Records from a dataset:
>> BEGIN

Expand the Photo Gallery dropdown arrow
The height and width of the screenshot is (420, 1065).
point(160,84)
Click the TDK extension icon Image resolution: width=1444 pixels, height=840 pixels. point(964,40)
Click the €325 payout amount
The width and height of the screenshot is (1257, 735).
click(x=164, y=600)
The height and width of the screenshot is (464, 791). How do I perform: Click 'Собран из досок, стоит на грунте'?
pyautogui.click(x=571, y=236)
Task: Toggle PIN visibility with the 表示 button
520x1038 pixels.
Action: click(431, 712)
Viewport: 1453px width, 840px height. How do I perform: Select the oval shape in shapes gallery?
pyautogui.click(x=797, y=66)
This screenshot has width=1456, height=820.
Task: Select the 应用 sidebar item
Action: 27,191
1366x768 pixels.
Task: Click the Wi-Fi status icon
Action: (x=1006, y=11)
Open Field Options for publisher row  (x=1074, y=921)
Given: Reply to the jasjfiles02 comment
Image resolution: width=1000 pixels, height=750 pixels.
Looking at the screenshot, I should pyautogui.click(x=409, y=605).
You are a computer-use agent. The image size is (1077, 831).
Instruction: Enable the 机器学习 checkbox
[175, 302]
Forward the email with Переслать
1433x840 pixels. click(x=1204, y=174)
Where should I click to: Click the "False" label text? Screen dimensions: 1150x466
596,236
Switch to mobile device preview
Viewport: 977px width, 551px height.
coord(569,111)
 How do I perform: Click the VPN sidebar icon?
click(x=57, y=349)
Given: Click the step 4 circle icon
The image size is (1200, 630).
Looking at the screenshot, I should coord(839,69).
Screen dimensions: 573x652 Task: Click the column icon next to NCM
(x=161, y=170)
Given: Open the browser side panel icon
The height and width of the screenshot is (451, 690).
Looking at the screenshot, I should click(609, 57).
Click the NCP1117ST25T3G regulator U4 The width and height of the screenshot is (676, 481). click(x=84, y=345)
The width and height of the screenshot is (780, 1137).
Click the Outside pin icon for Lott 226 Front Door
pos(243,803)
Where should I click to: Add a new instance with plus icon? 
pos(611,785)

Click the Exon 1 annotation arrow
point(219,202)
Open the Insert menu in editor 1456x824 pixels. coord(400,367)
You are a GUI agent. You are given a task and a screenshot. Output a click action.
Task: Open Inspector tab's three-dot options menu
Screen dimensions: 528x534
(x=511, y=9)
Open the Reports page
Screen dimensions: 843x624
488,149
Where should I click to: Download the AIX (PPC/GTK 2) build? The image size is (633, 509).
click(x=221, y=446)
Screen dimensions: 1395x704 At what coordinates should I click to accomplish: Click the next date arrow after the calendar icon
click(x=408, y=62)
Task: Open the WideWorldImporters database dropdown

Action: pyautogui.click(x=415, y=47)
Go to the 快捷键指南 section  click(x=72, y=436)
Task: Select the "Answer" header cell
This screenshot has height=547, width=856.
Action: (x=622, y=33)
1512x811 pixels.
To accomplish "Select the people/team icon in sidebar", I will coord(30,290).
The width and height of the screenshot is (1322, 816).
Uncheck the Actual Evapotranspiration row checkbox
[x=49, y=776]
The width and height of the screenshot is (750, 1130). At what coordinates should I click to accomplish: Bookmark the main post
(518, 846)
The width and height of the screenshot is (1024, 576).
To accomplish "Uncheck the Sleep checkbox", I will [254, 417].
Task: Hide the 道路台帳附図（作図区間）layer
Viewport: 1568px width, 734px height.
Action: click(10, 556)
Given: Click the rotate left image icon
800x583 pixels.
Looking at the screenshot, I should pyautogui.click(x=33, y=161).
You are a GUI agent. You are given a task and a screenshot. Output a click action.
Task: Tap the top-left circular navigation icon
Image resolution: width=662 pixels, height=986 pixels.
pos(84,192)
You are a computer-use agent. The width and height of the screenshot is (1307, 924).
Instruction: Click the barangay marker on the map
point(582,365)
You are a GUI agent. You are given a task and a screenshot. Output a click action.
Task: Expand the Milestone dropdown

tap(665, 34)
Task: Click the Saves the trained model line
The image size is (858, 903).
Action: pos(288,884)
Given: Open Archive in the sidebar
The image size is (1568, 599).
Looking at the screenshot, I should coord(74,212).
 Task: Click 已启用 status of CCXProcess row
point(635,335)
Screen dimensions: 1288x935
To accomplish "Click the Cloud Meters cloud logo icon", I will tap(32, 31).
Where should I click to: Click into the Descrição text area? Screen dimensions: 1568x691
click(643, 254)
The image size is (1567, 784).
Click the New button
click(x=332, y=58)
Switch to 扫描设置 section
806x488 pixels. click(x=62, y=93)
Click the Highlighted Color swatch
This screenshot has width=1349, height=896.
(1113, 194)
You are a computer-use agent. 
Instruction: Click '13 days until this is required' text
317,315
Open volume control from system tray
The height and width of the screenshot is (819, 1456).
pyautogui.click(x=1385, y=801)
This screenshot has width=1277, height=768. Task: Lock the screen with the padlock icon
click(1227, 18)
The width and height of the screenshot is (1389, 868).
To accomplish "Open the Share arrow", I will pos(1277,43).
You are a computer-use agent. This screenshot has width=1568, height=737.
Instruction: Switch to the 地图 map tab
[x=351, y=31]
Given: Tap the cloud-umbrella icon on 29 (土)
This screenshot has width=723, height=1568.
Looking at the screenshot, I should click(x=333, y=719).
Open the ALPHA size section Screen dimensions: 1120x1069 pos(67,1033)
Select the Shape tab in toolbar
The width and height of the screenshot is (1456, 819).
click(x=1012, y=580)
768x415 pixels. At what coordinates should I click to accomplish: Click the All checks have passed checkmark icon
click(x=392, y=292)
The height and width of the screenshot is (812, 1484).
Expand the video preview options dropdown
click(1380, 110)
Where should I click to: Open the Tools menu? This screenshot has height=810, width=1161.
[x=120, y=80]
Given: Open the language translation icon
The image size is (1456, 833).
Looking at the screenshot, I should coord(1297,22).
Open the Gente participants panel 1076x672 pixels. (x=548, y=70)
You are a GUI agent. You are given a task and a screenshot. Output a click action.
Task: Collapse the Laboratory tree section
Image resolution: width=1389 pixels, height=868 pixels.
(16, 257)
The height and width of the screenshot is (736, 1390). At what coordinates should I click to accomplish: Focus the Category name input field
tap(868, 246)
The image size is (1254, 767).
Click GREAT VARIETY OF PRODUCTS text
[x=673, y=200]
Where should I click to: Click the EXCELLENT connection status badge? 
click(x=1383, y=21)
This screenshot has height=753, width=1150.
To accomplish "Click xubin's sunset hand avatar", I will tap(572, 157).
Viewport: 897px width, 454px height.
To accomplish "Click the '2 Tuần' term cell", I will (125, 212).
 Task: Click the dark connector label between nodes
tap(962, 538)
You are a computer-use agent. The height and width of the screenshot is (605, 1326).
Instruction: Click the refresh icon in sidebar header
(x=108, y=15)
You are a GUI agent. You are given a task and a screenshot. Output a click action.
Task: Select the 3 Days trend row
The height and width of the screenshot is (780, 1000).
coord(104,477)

>> END

Given request:
Edit the material above by replacing "Photo Gallery" with "Image Gallery" and leaving every other part unchanged.

Answer to the problem:
Expand the Image Gallery dropdown arrow
The height and width of the screenshot is (420, 1065).
point(160,84)
Click the TDK extension icon Image resolution: width=1444 pixels, height=840 pixels. point(964,40)
Click the €325 payout amount
The width and height of the screenshot is (1257, 735).
click(x=164, y=600)
The height and width of the screenshot is (464, 791). How do I perform: Click 'Собран из досок, стоит на грунте'?
pyautogui.click(x=571, y=236)
Task: Toggle PIN visibility with the 表示 button
520x1038 pixels.
Action: click(431, 712)
Viewport: 1453px width, 840px height. How do I perform: Select the oval shape in shapes gallery?
pyautogui.click(x=797, y=66)
This screenshot has width=1456, height=820.
Task: Select the 应用 sidebar item
Action: 27,191
1366x768 pixels.
Task: Click the Wi-Fi status icon
Action: (x=1006, y=11)
Open Field Options for publisher row  (x=1074, y=921)
Given: Reply to the jasjfiles02 comment
Image resolution: width=1000 pixels, height=750 pixels.
Looking at the screenshot, I should pyautogui.click(x=409, y=605).
You are a computer-use agent. The image size is (1077, 831).
Instruction: Enable the 机器学习 checkbox
[175, 302]
Forward the email with Переслать
1433x840 pixels. click(x=1204, y=174)
Where should I click to: Click the "False" label text? Screen dimensions: 1150x466
596,236
Switch to mobile device preview
Viewport: 977px width, 551px height.
coord(569,111)
 How do I perform: Click the VPN sidebar icon?
click(x=57, y=349)
Given: Click the step 4 circle icon
The image size is (1200, 630).
Looking at the screenshot, I should coord(839,69).
Screen dimensions: 573x652 Task: Click the column icon next to NCM
(x=161, y=170)
Given: Open the browser side panel icon
The height and width of the screenshot is (451, 690).
Looking at the screenshot, I should click(609, 57).
Click the NCP1117ST25T3G regulator U4 The width and height of the screenshot is (676, 481). click(x=84, y=345)
The width and height of the screenshot is (780, 1137).
Click the Outside pin icon for Lott 226 Front Door
pos(243,803)
Where should I click to: Add a new instance with plus icon? 
pos(611,785)

Click the Exon 1 annotation arrow
point(219,202)
Open the Insert menu in editor 1456x824 pixels. coord(400,367)
You are a GUI agent. You are given a task and a screenshot. Output a click action.
Task: Open Inspector tab's three-dot options menu
Screen dimensions: 528x534
(x=511, y=9)
Open the Reports page
Screen dimensions: 843x624
488,149
Where should I click to: Download the AIX (PPC/GTK 2) build? The image size is (633, 509).
click(x=221, y=446)
Screen dimensions: 1395x704 At what coordinates should I click to accomplish: Click the next date arrow after the calendar icon
click(x=408, y=62)
Task: Open the WideWorldImporters database dropdown

Action: pyautogui.click(x=415, y=47)
Go to the 快捷键指南 section  click(x=72, y=436)
Task: Select the "Answer" header cell
This screenshot has height=547, width=856.
Action: (x=622, y=33)
1512x811 pixels.
To accomplish "Select the people/team icon in sidebar", I will coord(30,290).
The width and height of the screenshot is (1322, 816).
Uncheck the Actual Evapotranspiration row checkbox
[x=49, y=776]
The width and height of the screenshot is (750, 1130). At what coordinates should I click to accomplish: Bookmark the main post
(518, 846)
The width and height of the screenshot is (1024, 576).
To accomplish "Uncheck the Sleep checkbox", I will [254, 417].
Task: Hide the 道路台帳附図（作図区間）layer
Viewport: 1568px width, 734px height.
Action: click(10, 556)
Given: Click the rotate left image icon
800x583 pixels.
Looking at the screenshot, I should pyautogui.click(x=33, y=161).
You are a GUI agent. You are given a task and a screenshot. Output a click action.
Task: Tap the top-left circular navigation icon
Image resolution: width=662 pixels, height=986 pixels.
pos(84,192)
You are a computer-use agent. The width and height of the screenshot is (1307, 924).
Instruction: Click the barangay marker on the map
point(582,365)
You are a GUI agent. You are given a task and a screenshot. Output a click action.
Task: Expand the Milestone dropdown

tap(665, 34)
Task: Click the Saves the trained model line
The image size is (858, 903).
Action: pos(288,884)
Given: Open Archive in the sidebar
The image size is (1568, 599).
Looking at the screenshot, I should coord(74,212).
 Task: Click 已启用 status of CCXProcess row
point(635,335)
Screen dimensions: 1288x935
To accomplish "Click the Cloud Meters cloud logo icon", I will tap(32, 31).
Where should I click to: Click into the Descrição text area? Screen dimensions: 1568x691
click(643, 254)
The image size is (1567, 784).
Click the New button
click(x=332, y=58)
Switch to 扫描设置 section
806x488 pixels. click(x=62, y=93)
Click the Highlighted Color swatch
This screenshot has width=1349, height=896.
(1113, 194)
You are a computer-use agent. 
Instruction: Click '13 days until this is required' text
317,315
Open volume control from system tray
The height and width of the screenshot is (819, 1456).
pyautogui.click(x=1385, y=801)
This screenshot has width=1277, height=768. Task: Lock the screen with the padlock icon
click(1227, 18)
The width and height of the screenshot is (1389, 868).
To accomplish "Open the Share arrow", I will pos(1277,43).
You are a computer-use agent. This screenshot has width=1568, height=737.
Instruction: Switch to the 地图 map tab
[x=351, y=31]
Given: Tap the cloud-umbrella icon on 29 (土)
This screenshot has width=723, height=1568.
Looking at the screenshot, I should click(x=333, y=719).
Open the ALPHA size section Screen dimensions: 1120x1069 pos(67,1033)
Select the Shape tab in toolbar
The width and height of the screenshot is (1456, 819).
click(x=1012, y=580)
768x415 pixels. At what coordinates should I click to accomplish: Click the All checks have passed checkmark icon
click(x=392, y=292)
The height and width of the screenshot is (812, 1484).
Expand the video preview options dropdown
click(1380, 110)
Where should I click to: Open the Tools menu? This screenshot has height=810, width=1161.
[x=120, y=80]
Given: Open the language translation icon
The image size is (1456, 833).
Looking at the screenshot, I should coord(1297,22).
Open the Gente participants panel 1076x672 pixels. (x=548, y=70)
You are a GUI agent. You are given a task and a screenshot. Output a click action.
Task: Collapse the Laboratory tree section
Image resolution: width=1389 pixels, height=868 pixels.
(16, 257)
The height and width of the screenshot is (736, 1390). At what coordinates should I click to accomplish: Focus the Category name input field
tap(868, 246)
The image size is (1254, 767).
Click GREAT VARIETY OF PRODUCTS text
[x=673, y=200]
Where should I click to: Click the EXCELLENT connection status badge? 
click(x=1383, y=21)
This screenshot has height=753, width=1150.
To accomplish "Click xubin's sunset hand avatar", I will tap(572, 157).
Viewport: 897px width, 454px height.
To accomplish "Click the '2 Tuần' term cell", I will (125, 212).
 Task: Click the dark connector label between nodes
tap(962, 538)
You are a computer-use agent. The height and width of the screenshot is (605, 1326).
Instruction: Click the refresh icon in sidebar header
(x=108, y=15)
You are a GUI agent. You are given a task and a screenshot. Output a click action.
Task: Select the 3 Days trend row
The height and width of the screenshot is (780, 1000).
coord(104,477)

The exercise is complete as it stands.